Rapid Evolution of Aerosol Particles and their Optical Properties Downwind of Wildfires in the Western U.S.

Lawrence I. Kleinman1, Arthur J. Sedlacek III1, Kouji Adachi2, Peter R. Buseck3, Sonya Collier4,a, Manvendra K. Dubey5, Anna L. Hodshire6, Ernie Lewis1, Timothy B. Onasch7, Jeffery R. Pierce6, John Shilling8, Stephen R. Springston1, Jian Wang1,b, Qi Zhang4,b, Shan Zhou4,c, and Robert J. Yokelson9 Lawrence I. Kleinman et al.
  • 1Environmental and Climate Sciences Department, Brookhaven National Laboratory, Upton, NY, USA
  • 2Atmospheric Environment and Applied Meteorology Research Department, Meteorological Research Institute, Tsukuba, Japan
  • 3School of Earth and Space Exploration, Arizona State University, Tempe, AZ, USA
  • 4Department of Environmental Toxicology, University of California, Davis, CA, USA
  • 5Earth Systems Observations, Los Alamos National Laboratory, Los Alamos, NM, USA
  • 6Department of Atmospheric Science, Colorado State University, Fort Collins, CO, USA
  • 7Aerodyne Research Inc., Billerica, MA, USA
  • 8Atmospheric Sciences and Global Change Division, Pacific Northwest National Laboratory, Richland, WA, USA
  • 9Department of Chemistry and Biochemistry, University of Montana, Missoula, MT 59812
  • anow at: California Air Resources Board
  • bnow at: Center for Aerosol Science and Engineering, Washington University, St. Louis, MO
  • cnow at: Department of Chemistry, Syracuse University, Syracuse, NY

Abstract. During the first phase of the Biomass Burn Operational Project (BBOP) field campaign, conducted in the Pacific Northwest, the DOE G-1 aircraft was used to follow the time evolution of wildfire smoke from near the point of emission to locations 2–3.5 hours downwind. In nine flights we made repeated transects of wildfire plumes at varying downwind distances and could thereby follow the plume's time evolution. On average there was little change in dilution-normalized aerosol mass concentration as a function of downwind distance. This consistency hides a dynamic system in which primary aerosol particles are evaporating and secondary ones condensing. Organic aerosol is oxidized as a result. On all transect more than 90 % of aerosol is organic.
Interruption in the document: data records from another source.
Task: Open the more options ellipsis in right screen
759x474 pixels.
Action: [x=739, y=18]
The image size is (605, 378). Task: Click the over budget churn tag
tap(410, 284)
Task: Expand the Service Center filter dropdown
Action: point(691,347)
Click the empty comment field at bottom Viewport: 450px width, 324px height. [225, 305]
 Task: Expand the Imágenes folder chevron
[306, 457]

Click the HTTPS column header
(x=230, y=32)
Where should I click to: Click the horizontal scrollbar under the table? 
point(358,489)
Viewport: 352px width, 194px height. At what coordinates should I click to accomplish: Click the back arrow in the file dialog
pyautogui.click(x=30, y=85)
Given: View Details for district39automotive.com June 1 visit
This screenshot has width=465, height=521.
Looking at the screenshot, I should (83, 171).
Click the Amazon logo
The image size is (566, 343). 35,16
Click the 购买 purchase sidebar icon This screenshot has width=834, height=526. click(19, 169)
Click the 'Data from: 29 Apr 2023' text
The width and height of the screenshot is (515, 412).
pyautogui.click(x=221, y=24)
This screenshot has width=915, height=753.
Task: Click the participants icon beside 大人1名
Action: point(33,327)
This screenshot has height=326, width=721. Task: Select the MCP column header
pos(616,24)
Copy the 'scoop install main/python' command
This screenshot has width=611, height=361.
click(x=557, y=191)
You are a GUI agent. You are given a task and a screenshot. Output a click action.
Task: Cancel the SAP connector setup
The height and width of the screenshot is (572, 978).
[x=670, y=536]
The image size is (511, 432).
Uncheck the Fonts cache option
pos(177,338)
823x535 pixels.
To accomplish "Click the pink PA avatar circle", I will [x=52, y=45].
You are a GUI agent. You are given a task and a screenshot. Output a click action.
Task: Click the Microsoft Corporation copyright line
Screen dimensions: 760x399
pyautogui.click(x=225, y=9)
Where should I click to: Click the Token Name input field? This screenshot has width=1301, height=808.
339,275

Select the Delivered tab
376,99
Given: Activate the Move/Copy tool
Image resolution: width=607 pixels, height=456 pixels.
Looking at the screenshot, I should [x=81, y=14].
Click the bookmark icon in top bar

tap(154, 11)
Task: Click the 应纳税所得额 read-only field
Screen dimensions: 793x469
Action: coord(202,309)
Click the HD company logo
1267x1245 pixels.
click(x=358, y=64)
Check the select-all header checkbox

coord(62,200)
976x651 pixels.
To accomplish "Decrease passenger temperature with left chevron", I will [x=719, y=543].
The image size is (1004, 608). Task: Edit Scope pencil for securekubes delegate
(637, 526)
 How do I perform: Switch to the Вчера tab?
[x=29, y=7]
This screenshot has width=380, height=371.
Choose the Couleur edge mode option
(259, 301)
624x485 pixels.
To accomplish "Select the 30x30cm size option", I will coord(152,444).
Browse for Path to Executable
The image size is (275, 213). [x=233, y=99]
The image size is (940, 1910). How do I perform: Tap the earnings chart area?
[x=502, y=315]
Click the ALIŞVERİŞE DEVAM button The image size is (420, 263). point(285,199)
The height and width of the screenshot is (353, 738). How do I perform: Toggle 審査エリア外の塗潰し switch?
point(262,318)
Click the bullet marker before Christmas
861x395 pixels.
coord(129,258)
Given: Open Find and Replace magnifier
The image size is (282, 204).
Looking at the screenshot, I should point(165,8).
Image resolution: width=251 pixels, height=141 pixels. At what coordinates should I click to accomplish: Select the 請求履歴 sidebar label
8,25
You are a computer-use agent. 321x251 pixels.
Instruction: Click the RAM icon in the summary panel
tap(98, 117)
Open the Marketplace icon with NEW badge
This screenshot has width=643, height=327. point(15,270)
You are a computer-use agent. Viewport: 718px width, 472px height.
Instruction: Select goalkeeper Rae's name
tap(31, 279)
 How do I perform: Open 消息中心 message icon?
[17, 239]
In freshly emitted smoke aerosol, NH4+ is approximately equivalent to NO3. After two hours of daytime aging, NH4+ increased and is approximately equivalent to the sum of Cl, SO42− and NO3. Particle size increased with downwind distance causing particles to be more efficient scatters. Averaged over nine flights, mass scattering efficiency increased in ~ two hours by 56 % and in one fight doubled. Coagulation and material transport from small to large particles are discussed as mechanisms for increasing particle size. As absorption remained nearly constant with age the time evolution of single scatter albedo was controlled by age-dependent scattering. Near-fire aerosol had a single scatter albedo (SSA) of 0.8–0.9. After one to two hours of aging SSAs were typically 0.9 and greater. Assuming global-average surface and atmospheric conditions, the observed age-dependence in SSA would change the direct radiative effect of a wildfire plume from near zero near the fire to a cooling effect downwind.

Lawrence I. Kleinman et al.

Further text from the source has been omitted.